Corporate Finance & Accounting


What is a payroll?

Payroll is what a business has to pay its employees for a certain period or a given date. It is usually managed by the company’s accounting or human resources department. Payroll for a small business can be handled directly by the owner or partner.

Payroll is increasingly outsourced to specialized firms that handle payroll processing, employee benefits, insurance, and accounting tasks such as tax withholding. Many payroll fintech companies, such as Atomic, Bitwage, Finch, Pinwheel, and Wagestream, are leveraging technology to streamline the payroll process. These solutions pay employees with greater convenience and speed, and provide digital payroll-related documentation with innovative technology-enabled services needed in the gig and outsourcing economy.

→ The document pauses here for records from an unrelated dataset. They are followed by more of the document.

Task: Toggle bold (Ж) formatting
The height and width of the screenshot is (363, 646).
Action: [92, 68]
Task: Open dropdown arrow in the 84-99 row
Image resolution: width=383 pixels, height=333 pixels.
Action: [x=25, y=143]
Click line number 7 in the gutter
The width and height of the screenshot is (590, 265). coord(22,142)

Payroll can also refer to a list of the company’s employees and the amount of compensation for each. Wages are a major expense for most businesses and are almost always deductible, meaning the expense can be deducted from gross income, reducing the company’s taxable income. Payroll may vary for overtime pay, sick pay, and other variables due to overtime pay, sick pay, and other variables.

key takeaways

  • Payroll is what a business has to pay its employees for a certain period and on a given date.
  • The payroll process can include tracking employee hours, calculating wages, and distributing payments via direct deposit or check.
  • However, companies must also do accounting, record-keeping, and set aside money for Medicare, Social Security and unemployment taxes.
  • If companies don’t want to do it themselves, they can use professional services and outsource payroll or use cloud-based software.
  • Calculating payroll involves many components and can be complex.

Understanding Payroll

Payroll is the process of paying employees of a company, including tracking hours worked, calculating employee wages, and distributing payments by direct deposit to employee bank accounts or checks. However, companies must also perform accounting functions to record wages, withholding taxes, bonuses, overtime pay, sick leave and vacation pay. Companies must set aside and record the amounts to be paid to the government for Medicare, Social Security and unemployment taxes.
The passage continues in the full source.